#### Records from a data source:
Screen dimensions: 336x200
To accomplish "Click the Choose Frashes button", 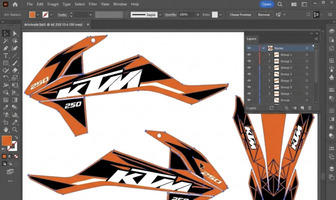I will (240, 14).
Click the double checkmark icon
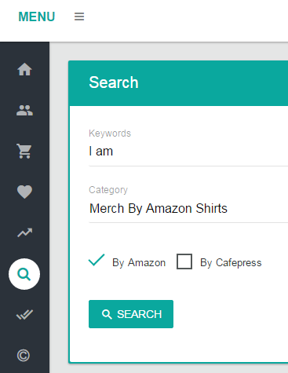This screenshot has width=288, height=373. tap(24, 314)
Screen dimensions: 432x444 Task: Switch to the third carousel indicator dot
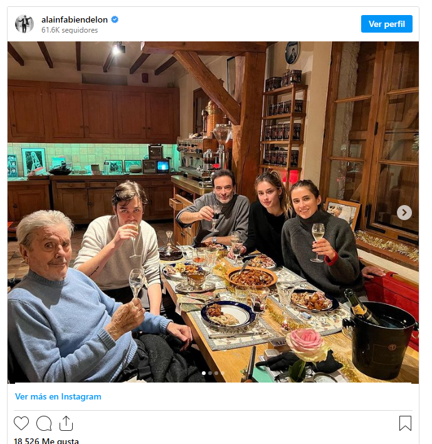pos(216,373)
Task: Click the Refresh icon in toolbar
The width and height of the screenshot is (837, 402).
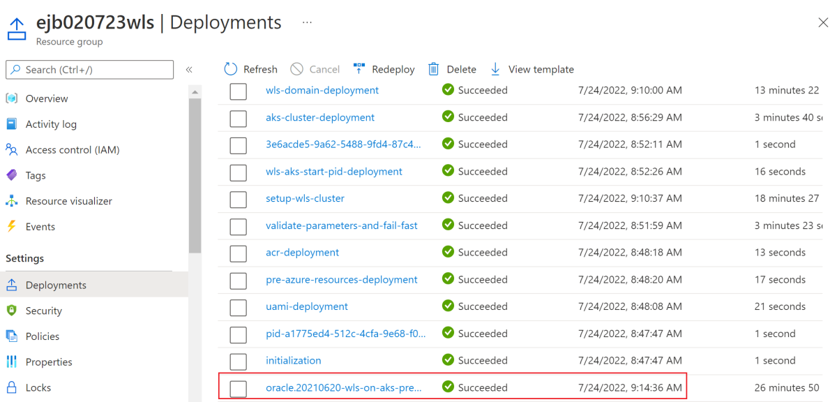Action: pyautogui.click(x=231, y=69)
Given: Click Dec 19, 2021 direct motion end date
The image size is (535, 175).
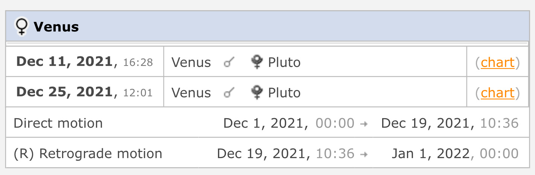Looking at the screenshot, I should 427,123.
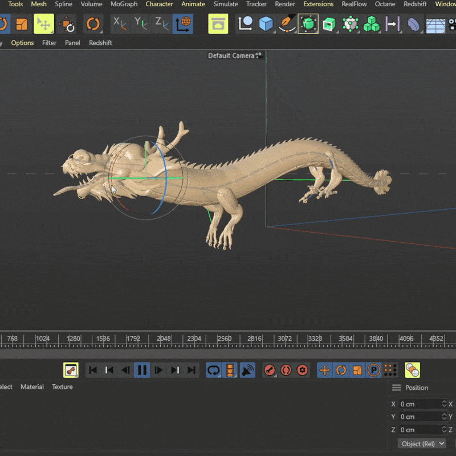Toggle the X axis lock
The height and width of the screenshot is (456, 456).
click(119, 24)
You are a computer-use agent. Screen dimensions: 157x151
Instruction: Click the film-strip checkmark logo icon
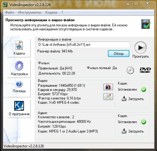[145, 24]
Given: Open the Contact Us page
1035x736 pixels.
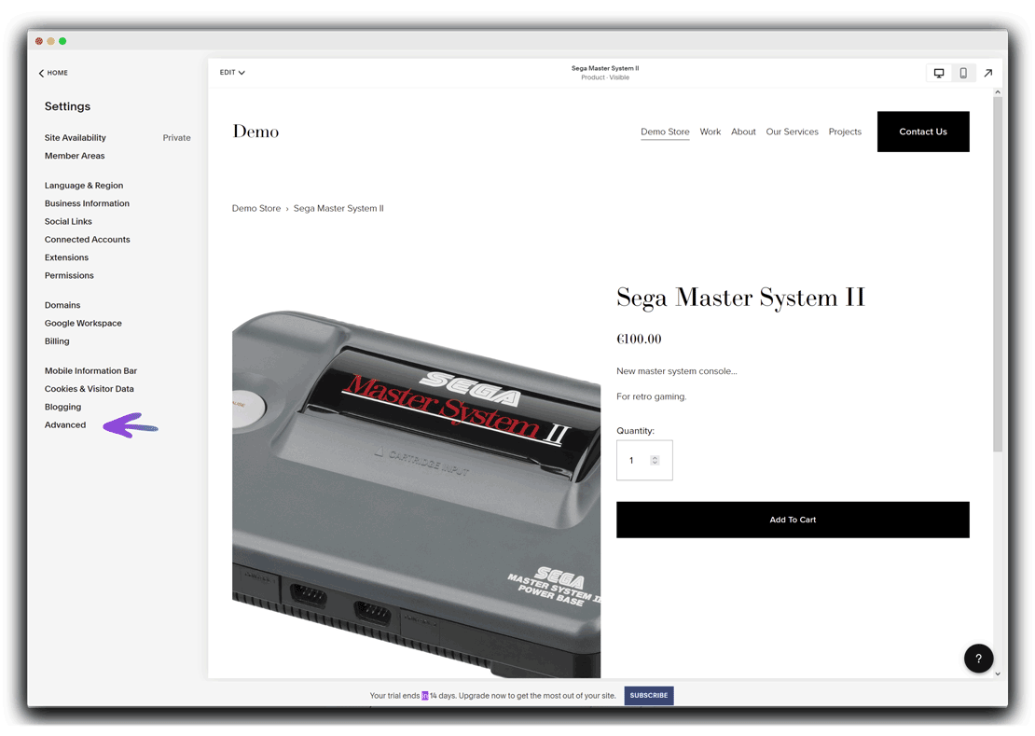Looking at the screenshot, I should coord(922,132).
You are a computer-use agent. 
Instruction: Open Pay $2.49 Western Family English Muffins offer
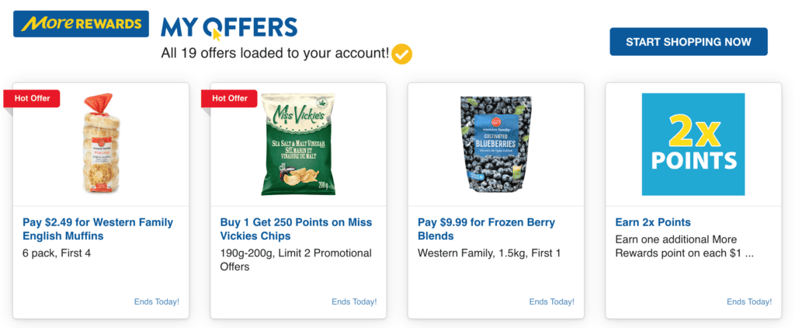click(98, 229)
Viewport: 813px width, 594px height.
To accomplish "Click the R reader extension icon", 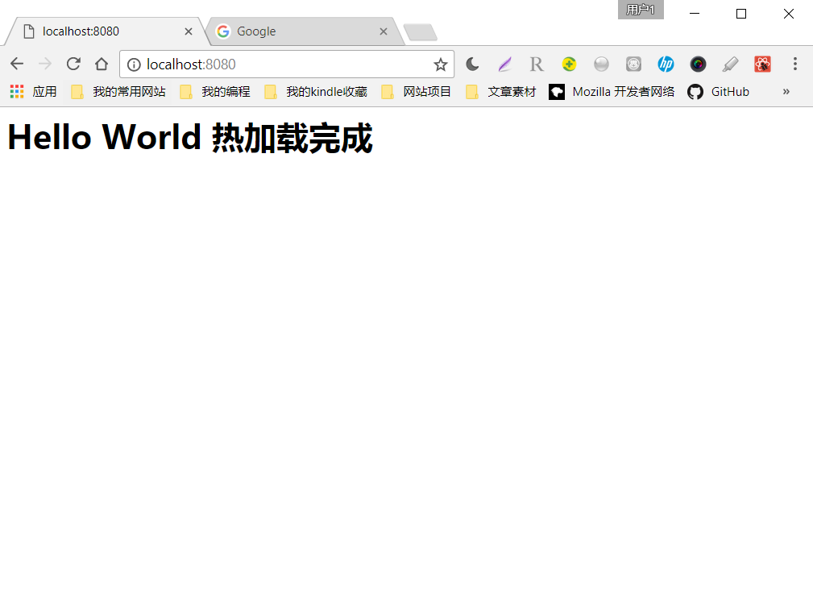I will (x=537, y=64).
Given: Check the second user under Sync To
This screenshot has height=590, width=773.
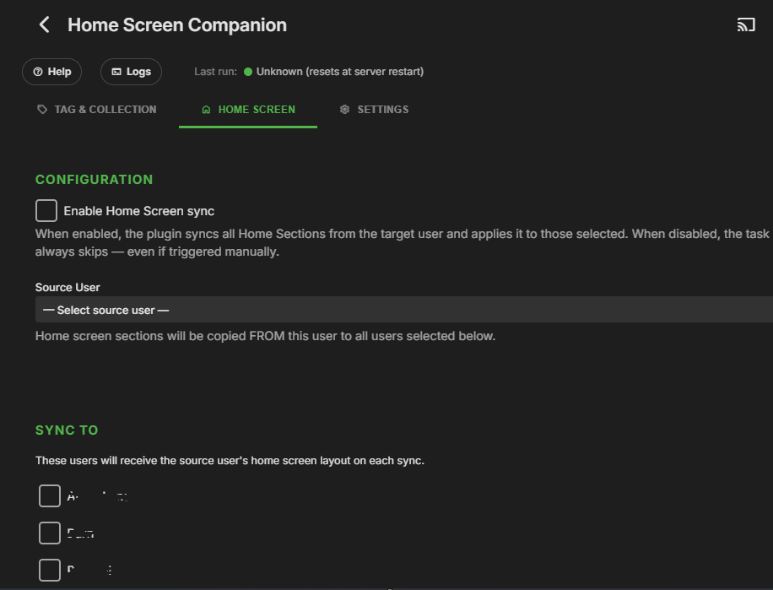Looking at the screenshot, I should (50, 533).
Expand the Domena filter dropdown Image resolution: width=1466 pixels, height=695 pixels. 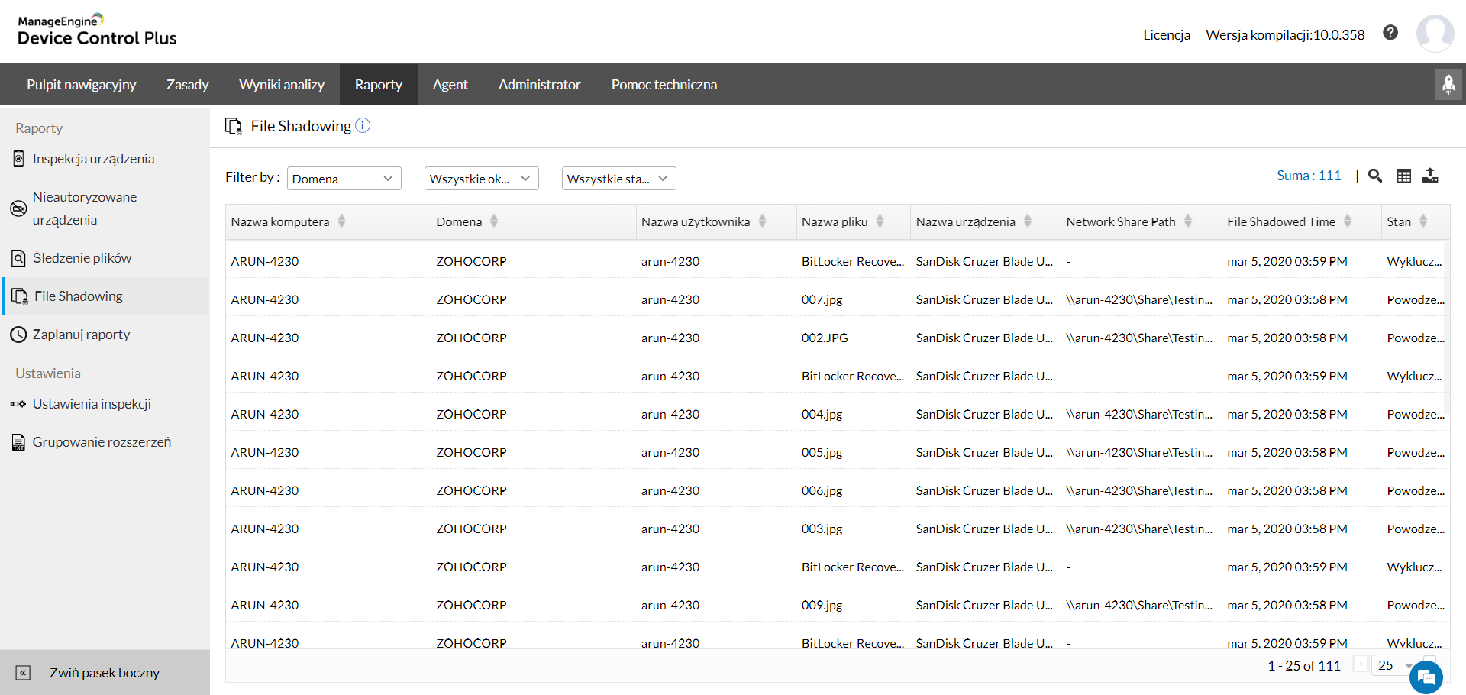[x=344, y=179]
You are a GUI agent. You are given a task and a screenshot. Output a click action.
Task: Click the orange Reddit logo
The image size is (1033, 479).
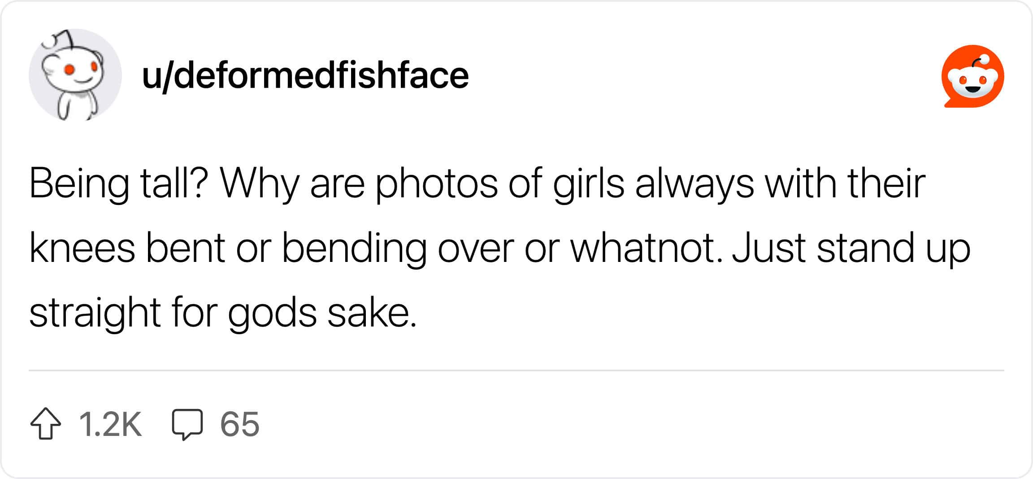(972, 76)
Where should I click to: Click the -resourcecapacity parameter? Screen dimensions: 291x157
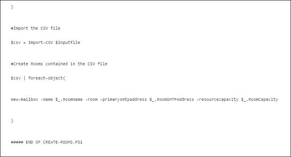point(217,99)
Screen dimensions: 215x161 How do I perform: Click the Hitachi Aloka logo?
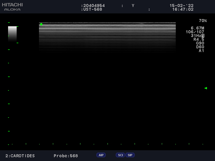click(12, 7)
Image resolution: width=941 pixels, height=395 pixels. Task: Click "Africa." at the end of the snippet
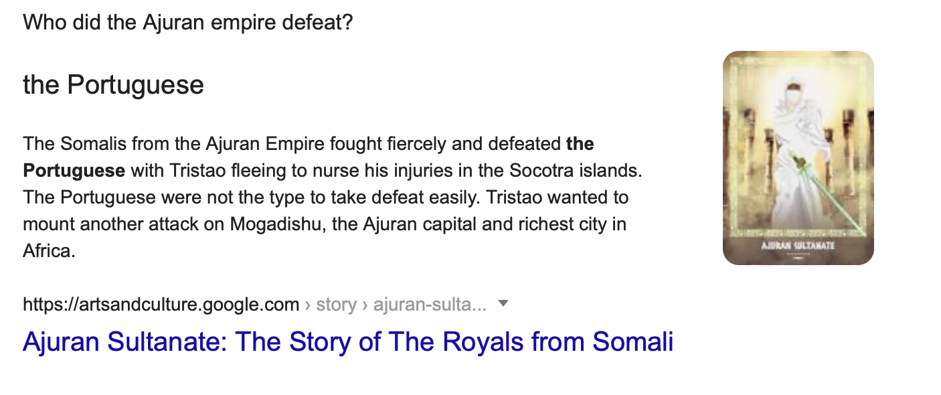(x=49, y=251)
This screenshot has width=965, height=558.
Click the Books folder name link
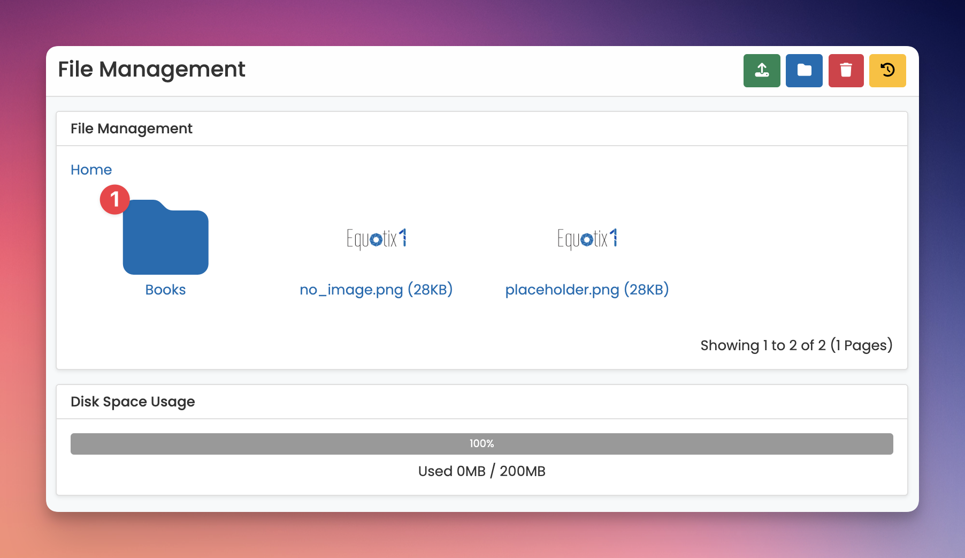(x=165, y=290)
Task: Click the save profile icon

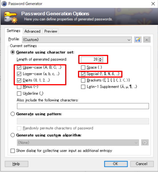Action: click(x=138, y=40)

#### Problem description:
How many lines of these entries contain the string "agent"? Reply with the number alone.

#### Written solution:
3